> _Short task_
Reproduce the following lines of the listing word for word, starting at the beginning of the listing and ending at the line that contains "pyautogui.click(x=653, y=91)", with both ends included.
───
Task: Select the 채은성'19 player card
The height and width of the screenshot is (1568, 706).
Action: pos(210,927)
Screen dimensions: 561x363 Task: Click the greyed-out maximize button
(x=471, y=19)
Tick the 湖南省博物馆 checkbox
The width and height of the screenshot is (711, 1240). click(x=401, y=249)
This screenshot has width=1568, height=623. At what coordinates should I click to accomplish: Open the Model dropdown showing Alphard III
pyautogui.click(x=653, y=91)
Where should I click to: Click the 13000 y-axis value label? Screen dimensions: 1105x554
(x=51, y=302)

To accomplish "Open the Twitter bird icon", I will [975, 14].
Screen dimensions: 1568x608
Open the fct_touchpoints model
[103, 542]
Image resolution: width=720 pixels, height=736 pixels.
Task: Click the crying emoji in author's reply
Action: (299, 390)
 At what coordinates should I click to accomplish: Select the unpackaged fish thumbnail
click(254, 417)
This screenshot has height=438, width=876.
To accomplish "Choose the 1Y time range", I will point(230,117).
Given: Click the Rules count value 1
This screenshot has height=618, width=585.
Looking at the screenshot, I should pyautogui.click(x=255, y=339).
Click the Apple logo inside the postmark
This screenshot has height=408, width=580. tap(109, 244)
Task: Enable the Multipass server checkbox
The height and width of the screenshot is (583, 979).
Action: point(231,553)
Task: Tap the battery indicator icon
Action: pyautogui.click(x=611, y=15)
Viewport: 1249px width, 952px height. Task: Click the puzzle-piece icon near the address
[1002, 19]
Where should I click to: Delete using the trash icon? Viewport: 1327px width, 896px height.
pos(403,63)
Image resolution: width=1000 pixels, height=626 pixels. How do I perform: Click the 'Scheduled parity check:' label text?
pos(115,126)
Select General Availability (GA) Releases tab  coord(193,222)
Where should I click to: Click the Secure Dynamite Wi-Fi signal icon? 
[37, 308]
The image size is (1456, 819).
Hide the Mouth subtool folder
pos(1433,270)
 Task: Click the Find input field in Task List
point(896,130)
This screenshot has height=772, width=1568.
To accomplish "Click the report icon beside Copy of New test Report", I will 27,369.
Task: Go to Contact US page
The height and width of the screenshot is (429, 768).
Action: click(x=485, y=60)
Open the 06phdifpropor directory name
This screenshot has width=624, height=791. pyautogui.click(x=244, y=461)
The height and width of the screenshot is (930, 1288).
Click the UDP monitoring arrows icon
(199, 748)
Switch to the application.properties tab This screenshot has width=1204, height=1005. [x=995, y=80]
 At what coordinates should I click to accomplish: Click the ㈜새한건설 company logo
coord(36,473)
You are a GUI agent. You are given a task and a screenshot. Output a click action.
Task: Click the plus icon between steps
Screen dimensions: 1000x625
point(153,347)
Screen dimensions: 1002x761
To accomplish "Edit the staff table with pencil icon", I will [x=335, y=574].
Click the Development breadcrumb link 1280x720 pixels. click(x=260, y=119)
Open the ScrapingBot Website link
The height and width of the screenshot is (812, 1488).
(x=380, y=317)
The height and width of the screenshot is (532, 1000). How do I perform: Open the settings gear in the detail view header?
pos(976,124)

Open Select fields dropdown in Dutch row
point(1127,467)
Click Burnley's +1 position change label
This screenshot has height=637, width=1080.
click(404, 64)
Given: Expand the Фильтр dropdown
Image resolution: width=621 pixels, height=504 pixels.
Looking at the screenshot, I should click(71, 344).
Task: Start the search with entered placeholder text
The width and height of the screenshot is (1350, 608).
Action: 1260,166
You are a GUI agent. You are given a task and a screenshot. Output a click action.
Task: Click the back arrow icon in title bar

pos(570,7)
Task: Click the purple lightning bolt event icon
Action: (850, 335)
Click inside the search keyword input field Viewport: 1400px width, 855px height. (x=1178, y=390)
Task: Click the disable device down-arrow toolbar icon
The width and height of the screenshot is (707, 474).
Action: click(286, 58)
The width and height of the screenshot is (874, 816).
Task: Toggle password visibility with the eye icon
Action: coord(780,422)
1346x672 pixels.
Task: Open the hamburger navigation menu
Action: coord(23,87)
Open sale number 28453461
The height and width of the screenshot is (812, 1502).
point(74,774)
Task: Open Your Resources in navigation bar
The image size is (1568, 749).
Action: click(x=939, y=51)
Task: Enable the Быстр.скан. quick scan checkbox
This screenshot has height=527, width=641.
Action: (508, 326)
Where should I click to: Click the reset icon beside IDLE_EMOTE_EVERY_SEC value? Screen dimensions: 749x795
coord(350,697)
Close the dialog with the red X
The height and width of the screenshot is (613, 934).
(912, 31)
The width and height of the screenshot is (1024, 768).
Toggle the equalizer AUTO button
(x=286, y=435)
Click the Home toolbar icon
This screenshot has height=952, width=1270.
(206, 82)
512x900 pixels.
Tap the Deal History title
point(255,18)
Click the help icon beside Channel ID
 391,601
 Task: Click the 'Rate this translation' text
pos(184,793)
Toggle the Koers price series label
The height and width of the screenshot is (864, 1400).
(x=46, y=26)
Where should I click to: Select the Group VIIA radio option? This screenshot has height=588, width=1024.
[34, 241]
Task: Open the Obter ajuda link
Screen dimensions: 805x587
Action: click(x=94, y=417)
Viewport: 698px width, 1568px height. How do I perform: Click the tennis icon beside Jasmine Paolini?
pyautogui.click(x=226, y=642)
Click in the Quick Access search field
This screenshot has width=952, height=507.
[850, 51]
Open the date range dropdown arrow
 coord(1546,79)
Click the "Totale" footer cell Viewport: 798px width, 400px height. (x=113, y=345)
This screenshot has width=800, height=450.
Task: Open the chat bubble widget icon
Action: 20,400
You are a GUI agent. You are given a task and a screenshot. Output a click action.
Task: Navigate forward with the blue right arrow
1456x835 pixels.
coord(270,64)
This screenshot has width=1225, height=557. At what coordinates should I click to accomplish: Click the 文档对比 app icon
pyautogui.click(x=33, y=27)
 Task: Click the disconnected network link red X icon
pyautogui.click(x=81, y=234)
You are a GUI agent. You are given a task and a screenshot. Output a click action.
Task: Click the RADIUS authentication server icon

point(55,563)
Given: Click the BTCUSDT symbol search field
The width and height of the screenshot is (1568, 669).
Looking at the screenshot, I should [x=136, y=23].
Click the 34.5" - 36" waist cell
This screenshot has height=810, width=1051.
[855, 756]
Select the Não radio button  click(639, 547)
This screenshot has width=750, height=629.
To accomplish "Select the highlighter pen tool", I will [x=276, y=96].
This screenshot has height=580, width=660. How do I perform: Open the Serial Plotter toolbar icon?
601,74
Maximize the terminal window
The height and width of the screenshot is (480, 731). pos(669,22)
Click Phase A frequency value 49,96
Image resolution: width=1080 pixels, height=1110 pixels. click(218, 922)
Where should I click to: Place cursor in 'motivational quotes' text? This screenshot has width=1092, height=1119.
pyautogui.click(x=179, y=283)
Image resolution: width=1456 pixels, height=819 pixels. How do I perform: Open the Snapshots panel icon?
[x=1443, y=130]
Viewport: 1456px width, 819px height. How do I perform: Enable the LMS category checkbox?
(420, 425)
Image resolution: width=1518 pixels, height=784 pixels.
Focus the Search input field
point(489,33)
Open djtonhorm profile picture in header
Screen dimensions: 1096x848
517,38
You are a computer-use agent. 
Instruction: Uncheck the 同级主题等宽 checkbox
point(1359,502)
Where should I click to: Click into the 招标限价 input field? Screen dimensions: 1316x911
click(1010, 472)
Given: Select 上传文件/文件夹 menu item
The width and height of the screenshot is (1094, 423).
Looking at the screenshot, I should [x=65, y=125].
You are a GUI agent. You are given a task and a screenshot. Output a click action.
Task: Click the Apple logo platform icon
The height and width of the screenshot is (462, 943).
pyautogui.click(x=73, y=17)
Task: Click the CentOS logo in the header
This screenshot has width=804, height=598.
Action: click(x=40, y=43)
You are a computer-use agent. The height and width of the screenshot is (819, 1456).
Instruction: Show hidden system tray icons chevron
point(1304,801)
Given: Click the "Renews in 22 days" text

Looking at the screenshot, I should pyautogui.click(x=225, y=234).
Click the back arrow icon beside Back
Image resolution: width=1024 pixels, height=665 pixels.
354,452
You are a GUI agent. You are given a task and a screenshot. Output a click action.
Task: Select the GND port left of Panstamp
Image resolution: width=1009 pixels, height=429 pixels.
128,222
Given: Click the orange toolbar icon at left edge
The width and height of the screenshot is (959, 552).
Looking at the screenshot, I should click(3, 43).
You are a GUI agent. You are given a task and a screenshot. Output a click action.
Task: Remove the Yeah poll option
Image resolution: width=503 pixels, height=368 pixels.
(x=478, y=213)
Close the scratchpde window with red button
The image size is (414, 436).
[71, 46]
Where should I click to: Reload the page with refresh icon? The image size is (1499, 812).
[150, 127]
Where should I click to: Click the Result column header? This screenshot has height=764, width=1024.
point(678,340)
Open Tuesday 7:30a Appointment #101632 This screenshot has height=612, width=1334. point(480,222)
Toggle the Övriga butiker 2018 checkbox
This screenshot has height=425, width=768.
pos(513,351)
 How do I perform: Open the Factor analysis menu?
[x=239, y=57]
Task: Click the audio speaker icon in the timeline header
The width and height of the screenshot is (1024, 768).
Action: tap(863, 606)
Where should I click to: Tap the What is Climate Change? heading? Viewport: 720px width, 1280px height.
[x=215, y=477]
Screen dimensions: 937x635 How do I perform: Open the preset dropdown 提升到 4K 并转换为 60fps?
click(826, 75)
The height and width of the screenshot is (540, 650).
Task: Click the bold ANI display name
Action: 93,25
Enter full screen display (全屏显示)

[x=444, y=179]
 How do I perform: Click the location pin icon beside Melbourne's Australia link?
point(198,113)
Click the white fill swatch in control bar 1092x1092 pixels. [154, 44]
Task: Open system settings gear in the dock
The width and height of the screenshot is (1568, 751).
───
> _Answer for the task_
Task: Select the 채은성'19 player card
The height and width of the screenshot is (1568, 706).
Action: pos(210,927)
Screen dimensions: 561x363 Task: Click the greyed-out maximize button
(x=471, y=19)
Tick the 湖南省博物馆 checkbox
The width and height of the screenshot is (711, 1240). click(x=401, y=249)
This screenshot has width=1568, height=623. At what coordinates should I click to accomplish: Open the Model dropdown showing Alphard III
pyautogui.click(x=653, y=91)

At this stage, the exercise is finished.